Aim of the task » Please reproduce the passage about the XR device method below word for word, from its first sentence to its last.

Supplied text »
════════════════════

In one embodiment, since the objects are not actively tracked after frames are captured, the anchors may be rendered at fixed locations and are updated after processing new frames. Embodiments are possible and contemplated in which a post-processing step is added in XR device 305 that carried out continual tracking of certain objects that are known to be dynamic.
FIG. 3B is a diagram illustrating a method for operating one embodiment of system utilizing LLMs with an XR device. Method 350 as shown herein may be carried out by various embodiments of the XR device 305 and server 325 as discussed above with reference to FIG. 3A.
Method 350 includes a user wearing a headset (an XR device) and capturing data from the 3D physical world (block 352). The captured data of the 3D physical world is stored as a mesh in the XR device (block 354). Audio data and egocentric image data (i.e. image data from the perspective of the user of the XR device), tagged with a camera pose (i.e. position and orientation of objects), is then streamed to a server (block 356 and 358). In the server, a high-level task description is combined with the audio and egocentric image data to generate a prompt, which is fed to multiple LLMs (GPT-4V and Ferret) to generate a combined text response and coordinate response (block 360).
The LLM response and 2D image space coordinate information is then provided back to the XR device (block 362). In this example, the LLM response includes the text instructions “Place the red wire [obj1] into the right-most slot [obj2],” which is accompanied by corresponding overlays. This response is received at the XR device, and is raycast into the mesh of the 3D world previously generated (block 364). The XR device then receives the virtual annotations and places them into the environment (block 366), enabling the user to see and carry out the given instructions.
FIG. 3C is a flow diagram of one embodiment of a method for operating an XR device. Method 370 may be carried out by various embodiments of a system including an XR device in communications with a server or other system capable of running LLMs, including the system shown in FIG. 3A.

════════════════════

(Saved listing)

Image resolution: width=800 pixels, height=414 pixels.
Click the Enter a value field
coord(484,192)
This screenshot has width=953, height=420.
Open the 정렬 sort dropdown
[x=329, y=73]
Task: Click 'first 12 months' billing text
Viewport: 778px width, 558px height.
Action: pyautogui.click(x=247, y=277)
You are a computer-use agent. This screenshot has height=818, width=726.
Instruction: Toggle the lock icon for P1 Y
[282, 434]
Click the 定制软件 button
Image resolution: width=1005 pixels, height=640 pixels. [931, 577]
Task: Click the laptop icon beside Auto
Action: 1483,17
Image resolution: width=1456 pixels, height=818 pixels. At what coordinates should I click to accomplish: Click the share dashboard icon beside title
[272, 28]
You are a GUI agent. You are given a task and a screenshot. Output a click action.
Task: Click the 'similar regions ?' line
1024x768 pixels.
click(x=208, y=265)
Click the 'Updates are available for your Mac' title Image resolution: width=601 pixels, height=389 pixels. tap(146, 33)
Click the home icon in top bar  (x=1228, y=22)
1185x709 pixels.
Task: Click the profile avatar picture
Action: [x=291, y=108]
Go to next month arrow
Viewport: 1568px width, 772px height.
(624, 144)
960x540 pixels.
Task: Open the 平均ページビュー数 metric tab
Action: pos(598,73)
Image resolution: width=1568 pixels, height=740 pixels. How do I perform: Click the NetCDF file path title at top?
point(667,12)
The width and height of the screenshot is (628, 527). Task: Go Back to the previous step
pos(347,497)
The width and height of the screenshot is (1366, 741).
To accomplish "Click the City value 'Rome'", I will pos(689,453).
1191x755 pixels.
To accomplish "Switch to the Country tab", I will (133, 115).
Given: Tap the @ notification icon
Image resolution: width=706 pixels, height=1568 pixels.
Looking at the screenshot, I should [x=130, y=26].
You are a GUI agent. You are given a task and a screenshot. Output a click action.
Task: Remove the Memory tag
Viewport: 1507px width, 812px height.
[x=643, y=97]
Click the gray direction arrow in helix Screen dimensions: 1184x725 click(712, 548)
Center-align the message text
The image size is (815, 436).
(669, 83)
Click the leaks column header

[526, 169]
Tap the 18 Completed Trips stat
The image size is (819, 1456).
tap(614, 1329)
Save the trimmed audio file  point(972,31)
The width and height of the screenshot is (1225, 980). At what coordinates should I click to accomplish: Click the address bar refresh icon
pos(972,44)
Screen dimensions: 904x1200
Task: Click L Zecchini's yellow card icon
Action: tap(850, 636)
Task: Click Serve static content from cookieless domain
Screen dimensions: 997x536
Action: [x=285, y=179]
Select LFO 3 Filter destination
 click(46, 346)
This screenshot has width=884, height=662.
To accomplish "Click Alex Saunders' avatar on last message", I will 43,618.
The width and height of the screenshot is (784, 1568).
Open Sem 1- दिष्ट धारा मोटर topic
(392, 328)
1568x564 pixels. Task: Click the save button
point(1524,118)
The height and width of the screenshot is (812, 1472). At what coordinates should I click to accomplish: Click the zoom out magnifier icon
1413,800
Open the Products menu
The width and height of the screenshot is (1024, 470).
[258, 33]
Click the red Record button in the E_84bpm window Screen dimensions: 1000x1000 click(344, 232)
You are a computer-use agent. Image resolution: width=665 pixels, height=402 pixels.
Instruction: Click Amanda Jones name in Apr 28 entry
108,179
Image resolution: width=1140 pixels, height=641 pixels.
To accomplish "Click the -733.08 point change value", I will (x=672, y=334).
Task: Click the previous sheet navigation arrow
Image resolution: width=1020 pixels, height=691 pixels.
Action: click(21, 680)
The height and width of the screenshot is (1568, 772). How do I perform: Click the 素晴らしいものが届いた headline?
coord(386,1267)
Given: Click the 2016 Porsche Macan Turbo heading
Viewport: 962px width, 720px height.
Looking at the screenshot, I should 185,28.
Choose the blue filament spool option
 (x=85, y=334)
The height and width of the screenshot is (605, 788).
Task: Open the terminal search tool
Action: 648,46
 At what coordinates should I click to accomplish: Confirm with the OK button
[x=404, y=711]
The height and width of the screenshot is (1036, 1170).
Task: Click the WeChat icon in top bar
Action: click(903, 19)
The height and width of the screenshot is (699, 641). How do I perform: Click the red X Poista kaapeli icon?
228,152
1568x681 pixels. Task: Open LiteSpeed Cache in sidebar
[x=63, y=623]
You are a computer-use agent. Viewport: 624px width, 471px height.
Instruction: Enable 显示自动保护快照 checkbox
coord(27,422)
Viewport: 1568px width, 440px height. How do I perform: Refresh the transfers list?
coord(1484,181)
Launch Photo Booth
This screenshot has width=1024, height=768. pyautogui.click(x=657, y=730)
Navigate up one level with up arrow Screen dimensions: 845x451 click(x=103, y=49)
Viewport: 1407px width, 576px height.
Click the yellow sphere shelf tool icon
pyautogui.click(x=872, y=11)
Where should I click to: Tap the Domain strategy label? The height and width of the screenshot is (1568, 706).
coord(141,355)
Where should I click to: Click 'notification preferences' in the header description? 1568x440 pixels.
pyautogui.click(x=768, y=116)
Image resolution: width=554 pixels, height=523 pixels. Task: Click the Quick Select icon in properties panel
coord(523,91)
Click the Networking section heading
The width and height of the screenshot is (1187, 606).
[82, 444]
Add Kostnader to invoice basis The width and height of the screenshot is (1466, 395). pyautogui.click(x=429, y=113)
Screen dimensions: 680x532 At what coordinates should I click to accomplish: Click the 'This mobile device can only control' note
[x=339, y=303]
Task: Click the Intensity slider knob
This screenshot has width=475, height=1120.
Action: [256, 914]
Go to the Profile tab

════════════════════

Solved exercise »
In one embodiment, since the objects are not actively tracked after frames are captured, the anchors may be rendered at fixed locations and are updated after processing new frames. Embodiments are possible and contemplated in which a post-processing step is added in XR device 305 that carried out continual tracking of certain objects that are known to be dynamic.
FIG. 3B is a diagram illustrating a method for operating one embodiment of system utilizing LLMs with an XR device. Method 350 as shown herein may be carried out by various embodiments of the XR device 305 and server 325 as discussed above with reference to FIG. 3A.
Method 350 includes a user wearing a headset (an XR device) and capturing data from the 3D physical world (block 352). The captured data of the 3D physical world is stored as a mesh in the XR device (block 354). Audio data and egocentric image data (i.e. image data from the perspective of the user of the XR device), tagged with a camera pose (i.e. position and orientation of objects), is then streamed to a server (block 356 and 358). In the server, a high-level task description is combined with the audio and egocentric image data to generate a prompt, which is fed to multiple LLMs (GPT-4V and Ferret) to generate a combined text response and coordinate response (block 360).
The LLM response and 2D image space coordinate information is then provided back to the XR device (block 362). In this example, the LLM response includes the text instructions “Place the red wire [obj1] into the right-most slot [obj2],” which is accompanied by corresponding overlays. This response is received at the XR device, and is raycast into the mesh of the 3D world previously generated (block 364). The XR device then receives the virtual annotations and places them into the environment (block 366), enabling the user to see and carry out the given instructions.
FIG. 3C is a flow diagram of one embodiment of a method for operating an XR device. Method 370 may be carried out by various embodiments of a system including an XR device in communications with a server or other system capable of running LLMs, including the system shown in FIG. 3A.